Costa de Marfil, uno de los países más prósperos de África occidental, se enfrenta a un año decisivo. Las presidenciales de octubre deberían ayudar a resolver los numerosos desafíos a los que se enfrenta la población.
Un intenso olor a hamburguesas y patatas fritas proveniente del Burger King da la bienvenida a los viajeros que traspasan la puerta de llegadas del Aeropuerto Internacional Félix Houphouët-Boigny de Abiyán. Es una de las muchas franquicias que han llegado a Costa de Marfil, especialmente a la principal ciudad, en los últimos años. Los establecimientos de comida rápida proliferan, sobre todo en centros comerciales, donde se codean con tiendas de ropa tan conocidas como Zara, de deportes como Decathlon, de ordenadores y teléfonos como Apple, o supermercados como Dia o Carrefour… entre otras muchas franquicias familiares para cualquier consumidor español. A ello hay que sumar los bares, clubs o restaurantes que ofrecen manjares de todo el mundo. Además, ya no hace falta moverse de casa para tener acceso a toda esta oferta: Glovo también ha desembarcado en el país. Todo parece indicar que esta nación de África occidental vive un momento dorado.
Con el final de la década pasada, que se estrenó en 2011 con una grave crisis políticomilitar, la tasa de crecimiento del país se ha elevado hasta llegar casi al 8 % anual. De hecho, Costa de Marfil ha sido una de las economías que más rápidamente han crecido en todo el mundo en 2019, según el Fondo Monetario Internacional (FMI). Otras instituciones han etiquetado al país como uno de los más propicios para hacer negocios, entre otras muchas loas. Posiblemente, estas buenas noticias hayan influido en el surgimiento de una clase media potente, el desembarco de multinacionales y de inversores internacionales, así como el regreso de instituciones regionales y mundiales con sus cohortes de funcionarios.
Tampoco hay que pasar por alto lo que parece ser una fiebre por la construcción y las nuevas infraestructuras, que surgen por todas partes: pasos elevados, un nuevo puente, puerto recreativo, embellecimiento de las playas y paseos marítimos…, ejecutadas muchas por empresas internacionales.
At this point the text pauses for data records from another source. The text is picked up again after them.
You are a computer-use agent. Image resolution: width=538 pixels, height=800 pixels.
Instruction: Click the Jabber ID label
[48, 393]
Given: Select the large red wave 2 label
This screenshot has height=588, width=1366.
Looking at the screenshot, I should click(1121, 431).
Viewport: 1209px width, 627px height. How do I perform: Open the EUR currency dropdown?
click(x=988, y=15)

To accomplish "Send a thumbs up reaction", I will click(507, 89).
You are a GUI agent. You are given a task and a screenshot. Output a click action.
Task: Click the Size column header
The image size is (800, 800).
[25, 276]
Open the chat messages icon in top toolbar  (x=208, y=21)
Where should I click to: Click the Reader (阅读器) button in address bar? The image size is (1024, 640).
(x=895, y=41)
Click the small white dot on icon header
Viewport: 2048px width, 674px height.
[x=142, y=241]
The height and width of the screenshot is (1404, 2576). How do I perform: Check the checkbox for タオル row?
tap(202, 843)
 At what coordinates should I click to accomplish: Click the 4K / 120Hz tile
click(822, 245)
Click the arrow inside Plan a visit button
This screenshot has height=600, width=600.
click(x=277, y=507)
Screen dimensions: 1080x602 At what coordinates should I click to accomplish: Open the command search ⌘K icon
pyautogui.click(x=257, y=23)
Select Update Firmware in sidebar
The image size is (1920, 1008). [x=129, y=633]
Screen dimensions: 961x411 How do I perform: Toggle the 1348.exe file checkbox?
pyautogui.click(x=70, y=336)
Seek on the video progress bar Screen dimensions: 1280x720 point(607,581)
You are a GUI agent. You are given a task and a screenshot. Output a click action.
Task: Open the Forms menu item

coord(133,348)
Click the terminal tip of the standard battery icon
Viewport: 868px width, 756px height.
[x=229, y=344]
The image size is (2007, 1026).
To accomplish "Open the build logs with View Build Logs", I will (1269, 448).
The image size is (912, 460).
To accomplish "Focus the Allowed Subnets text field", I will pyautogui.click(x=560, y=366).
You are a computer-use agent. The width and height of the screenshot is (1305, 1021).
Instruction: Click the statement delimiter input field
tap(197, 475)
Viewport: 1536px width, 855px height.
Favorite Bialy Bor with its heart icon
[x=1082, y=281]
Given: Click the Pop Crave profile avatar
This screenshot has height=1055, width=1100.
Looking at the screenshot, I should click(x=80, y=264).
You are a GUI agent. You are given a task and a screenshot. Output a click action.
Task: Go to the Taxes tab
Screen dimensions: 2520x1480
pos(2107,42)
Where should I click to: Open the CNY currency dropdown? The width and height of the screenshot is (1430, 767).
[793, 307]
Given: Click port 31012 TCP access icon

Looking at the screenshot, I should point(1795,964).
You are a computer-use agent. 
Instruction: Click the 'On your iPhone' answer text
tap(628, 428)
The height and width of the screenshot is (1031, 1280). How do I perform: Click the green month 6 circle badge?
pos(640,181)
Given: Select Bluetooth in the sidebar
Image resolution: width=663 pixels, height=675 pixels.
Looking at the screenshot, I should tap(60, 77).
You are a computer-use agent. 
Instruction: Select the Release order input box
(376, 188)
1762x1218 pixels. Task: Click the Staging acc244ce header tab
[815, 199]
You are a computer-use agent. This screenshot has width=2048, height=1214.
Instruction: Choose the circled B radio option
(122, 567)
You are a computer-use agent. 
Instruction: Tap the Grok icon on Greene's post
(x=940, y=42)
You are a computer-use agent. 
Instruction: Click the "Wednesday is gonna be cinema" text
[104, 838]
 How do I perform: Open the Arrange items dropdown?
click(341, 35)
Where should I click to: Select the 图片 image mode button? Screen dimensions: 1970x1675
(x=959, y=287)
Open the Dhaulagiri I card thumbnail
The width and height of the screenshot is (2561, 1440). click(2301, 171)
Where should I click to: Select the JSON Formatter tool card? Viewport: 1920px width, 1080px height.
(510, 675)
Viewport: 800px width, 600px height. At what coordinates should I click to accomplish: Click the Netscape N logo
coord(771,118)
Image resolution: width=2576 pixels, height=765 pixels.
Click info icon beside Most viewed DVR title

Quizás sea la suma de todo esto lo que otorga a Abiyán ese glamur cosmopolita, mundano y algo canalla que se enreda con sus eternos atascos de tráfico.
Fuera de la ciudad
El espejismo se rompe cuando se abandonan las calles principales y se penetra en barrios como Abobo o Yopougon, o se termina la Nacional 1 con sus carriles dobles al llegar a la capital política del país, Yamusukro (presidida por la basílica católica más grande del mundo), y el vehículo empieza a zigzaguear y botar en un intento de esquivar los infinitos baches que decoran las, ahora estrechas, carreteras que van hacia el norte. La visión del país cambia radicalmente y el paraíso ficticio da paso a una realidad muy distinta en la que la mayoría de la población se ve obligada a ejecutar enrevesados malabarismos para llegar a fin de mes. Esto indicaría que tanto –y tan rápido– crecimiento económico no ha servido para crear la riqueza necesaria que mitigue las desigualdades que envuelven al país. La tasa de pobreza, aunque ha descendido ligeramente en los últimos años, se sitúa en el 46,3 %. Y en 2018, Costa de Marfil ocupaba el puesto 179, de 189 países, en el Índice de Desarrollo Humano de Naciones Unidas.